Fed’ or others’ ability to effectively print money will be reduced if goods and services are priced in Bitcoin and wages are paid in Bitcoin.

Facebook – Not An Easy Business

Facebook blocked all news content in a Australia on Thursday – users cannot share news links and Facebook Pages of media account are taken down.

This is in response to Australian government’s proposed law, which requires payment deals between media outlets and tech companies over content.

This is also one day after Google stroke a deal with News Corp, the media giant. Under the proposed law, Google will need to pay for news content if they appear in search results.

1/ Why Google and Facebook chose different routes (at least for now)?

I think their ad business are fundamentally different.

Facebook ads is seen on Facebook platforms, but Google ads is seen on both Google products and third-party websites.

Google is enabling third-party advertisers (think about the ads on newspaper’ website) to make money, e.g. AdSense. They are partners, and this network of advertisers is valuable to Google.

Facebook’s ads is sold by getting to know users better and letting users stay on its platforms longer. Traffic is important to Facebook, so news is important as a form of content that users want to see. However, Facebook also thinks it is giving media outlets traffic in return. More important, ads sold by Facebook is not relying on those media outlet.

2/ What content should be on social media?
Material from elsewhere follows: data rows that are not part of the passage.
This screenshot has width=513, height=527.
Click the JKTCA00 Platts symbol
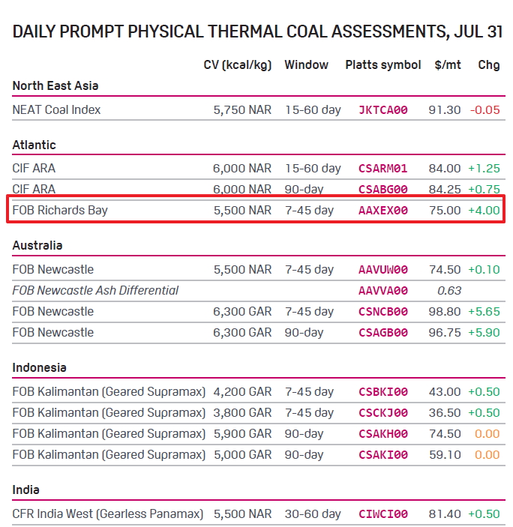pos(383,110)
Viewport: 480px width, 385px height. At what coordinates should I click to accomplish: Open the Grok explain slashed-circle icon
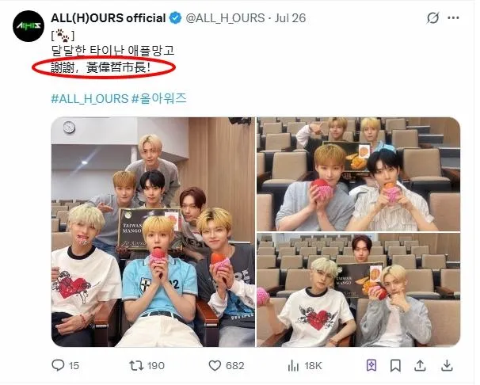pyautogui.click(x=432, y=17)
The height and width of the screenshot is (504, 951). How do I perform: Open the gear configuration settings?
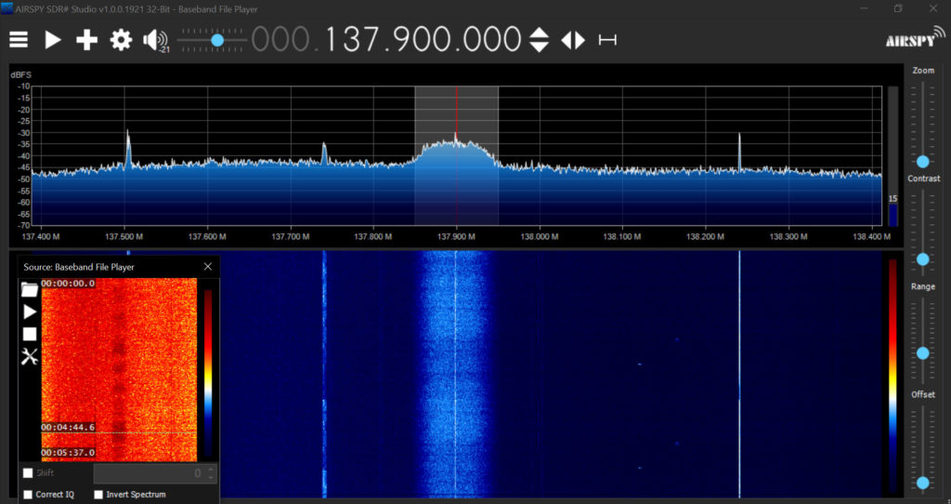(121, 40)
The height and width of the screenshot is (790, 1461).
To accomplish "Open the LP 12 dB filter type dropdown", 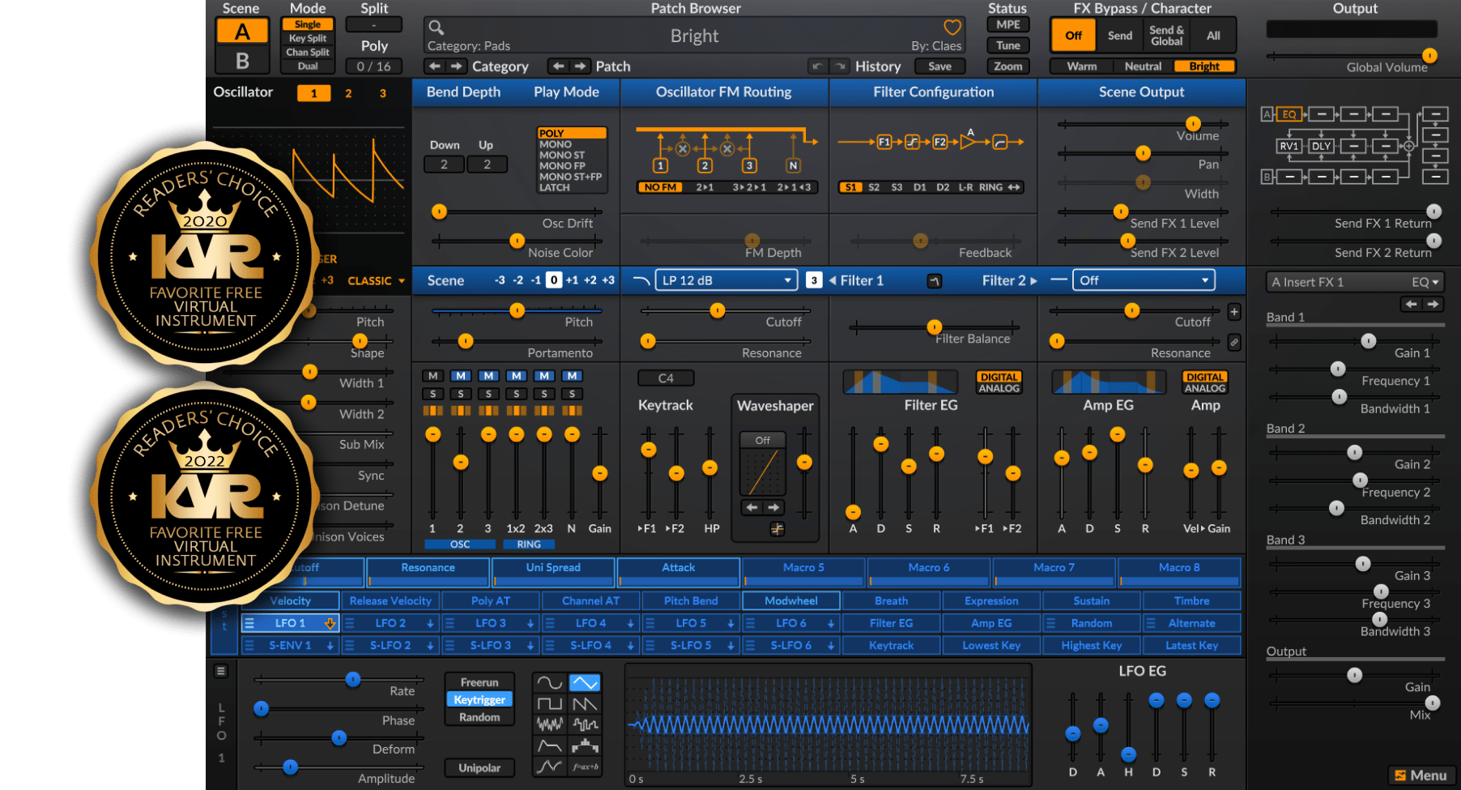I will [726, 280].
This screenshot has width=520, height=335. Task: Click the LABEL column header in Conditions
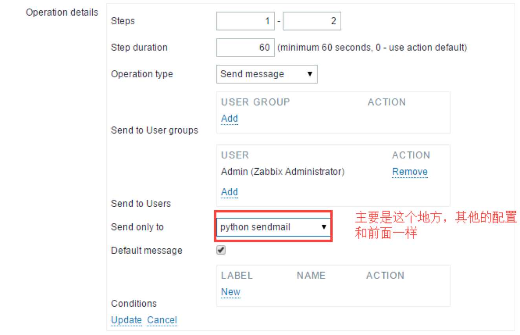(x=236, y=276)
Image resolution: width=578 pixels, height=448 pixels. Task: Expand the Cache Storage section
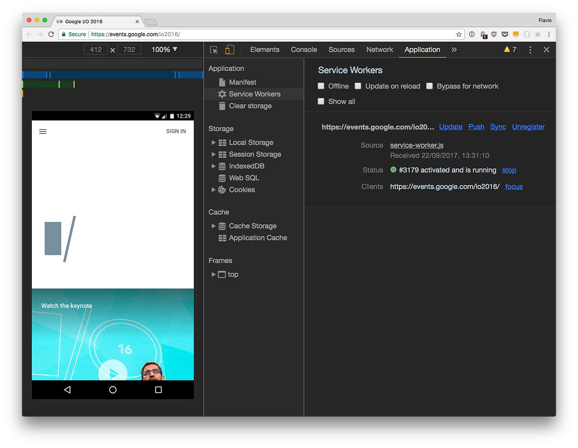tap(214, 226)
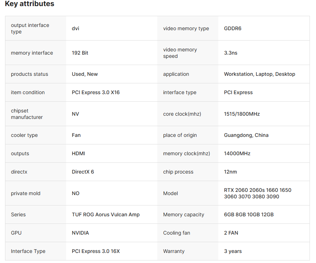
Task: Click the 3.3ns video memory speed value
Action: click(231, 53)
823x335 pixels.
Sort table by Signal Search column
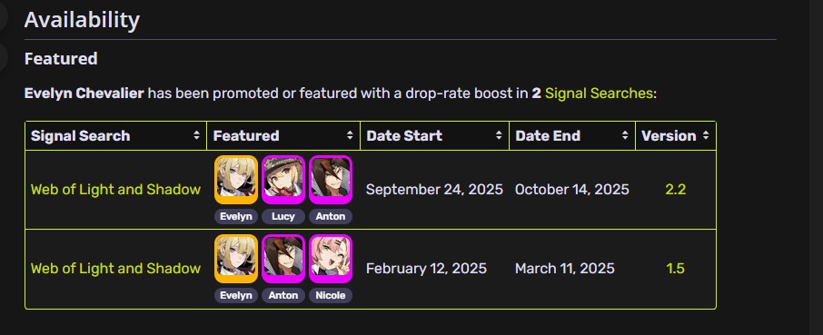click(116, 136)
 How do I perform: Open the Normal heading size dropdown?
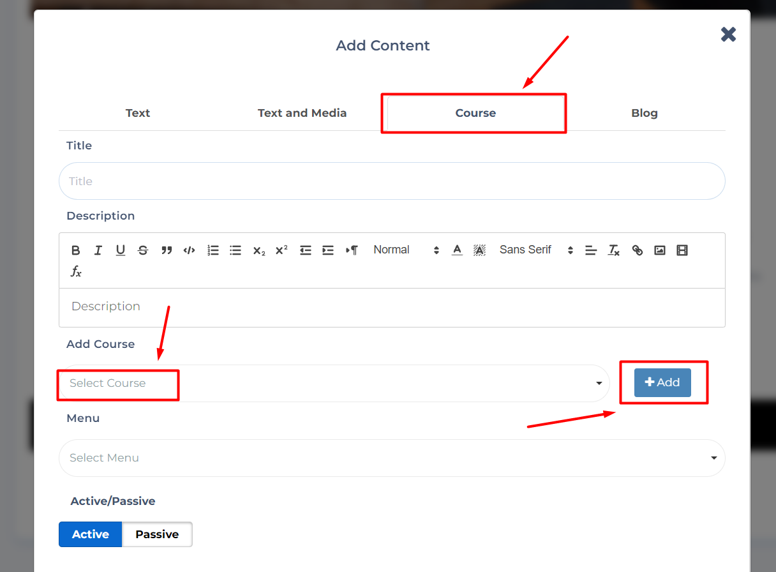pyautogui.click(x=406, y=250)
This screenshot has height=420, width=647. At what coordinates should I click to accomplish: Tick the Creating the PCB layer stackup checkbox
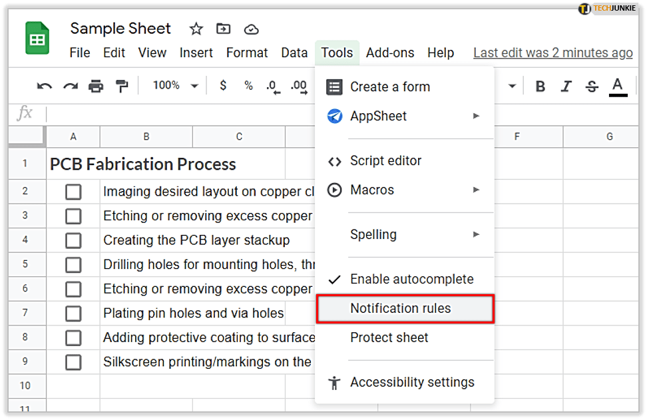[73, 240]
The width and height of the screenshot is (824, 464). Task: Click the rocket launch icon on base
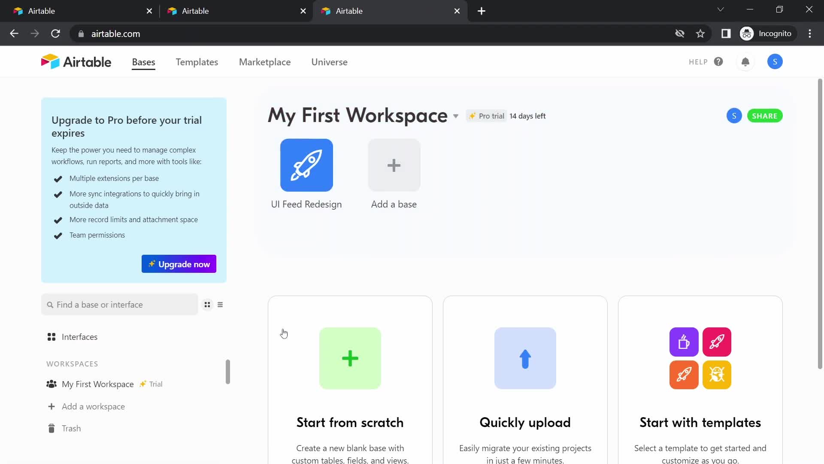click(x=306, y=165)
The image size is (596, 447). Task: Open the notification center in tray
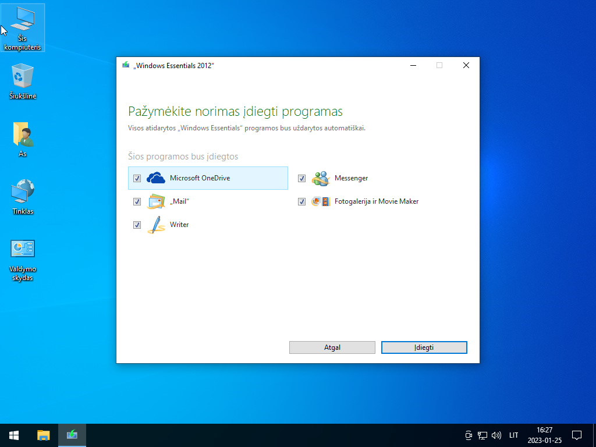tap(577, 435)
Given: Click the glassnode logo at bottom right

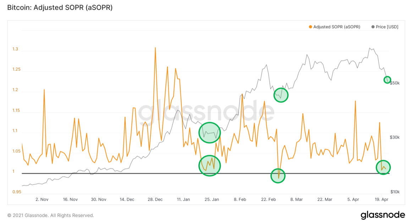Looking at the screenshot, I should point(383,215).
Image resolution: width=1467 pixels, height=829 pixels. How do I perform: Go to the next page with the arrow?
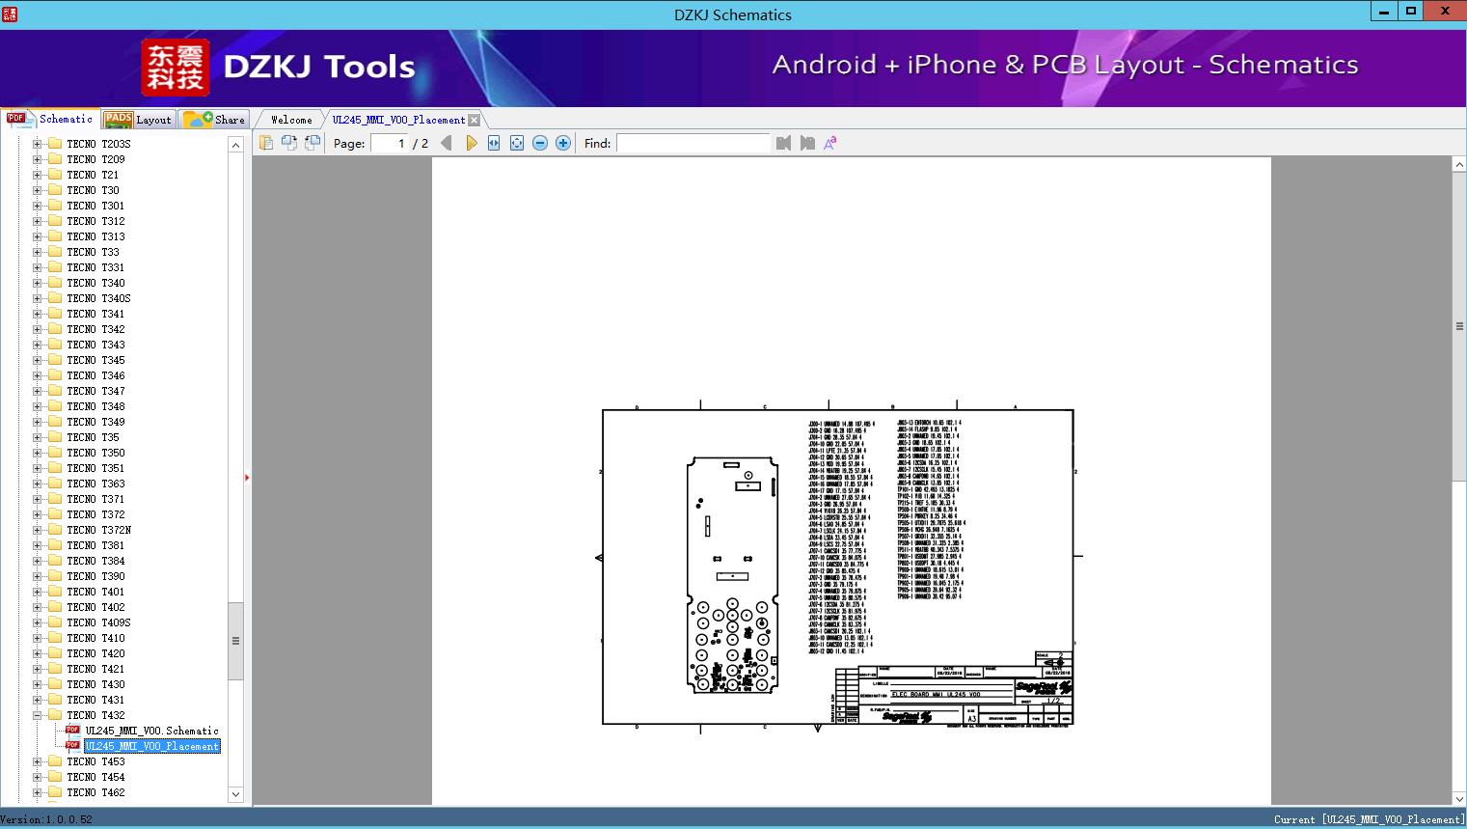[x=471, y=143]
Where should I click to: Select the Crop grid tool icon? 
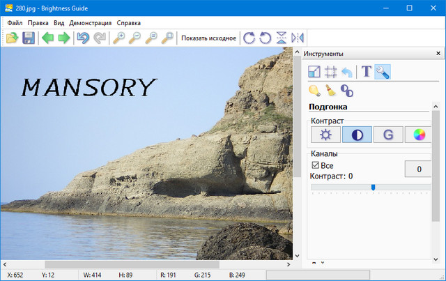pos(331,71)
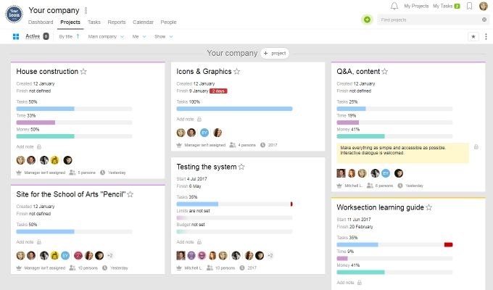493x290 pixels.
Task: Click the add project button
Action: click(276, 54)
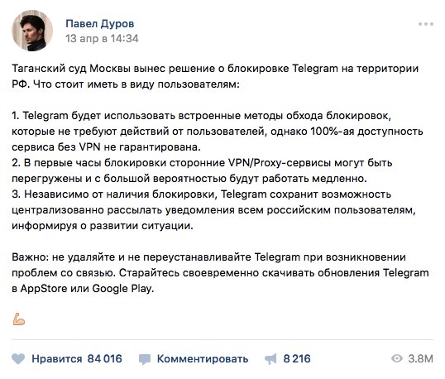Click the 8 216 reposts count
Screen dimensions: 445x379
coord(297,359)
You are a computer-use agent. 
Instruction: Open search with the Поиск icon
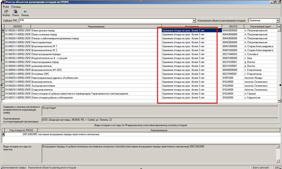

Instagram is in a purer form of social media, so does Twitter. They are usually gravitating towards certain types of contents. On the other hand, products such as Facebook’ main app are aggregating all kinds of “feeds” as long as they can drive traffic.

I think the two types are both here to stay.

Another related issue is how to regulate contents, which has been an increasingly important issue in the US and globally.

“Regulate more” or “regulate less”?

I think either way more regulatory interventions (government) is most likely inevitable.

If platforms regulate less, regulators may think Section 230 is providing to much protection and platforms are not doing enough for their social responsibility.

If platforms regulate more, regulators might think they have too much power, which is also risky. And as they moderate more, it costs more and they may be challenged more often on their decisions.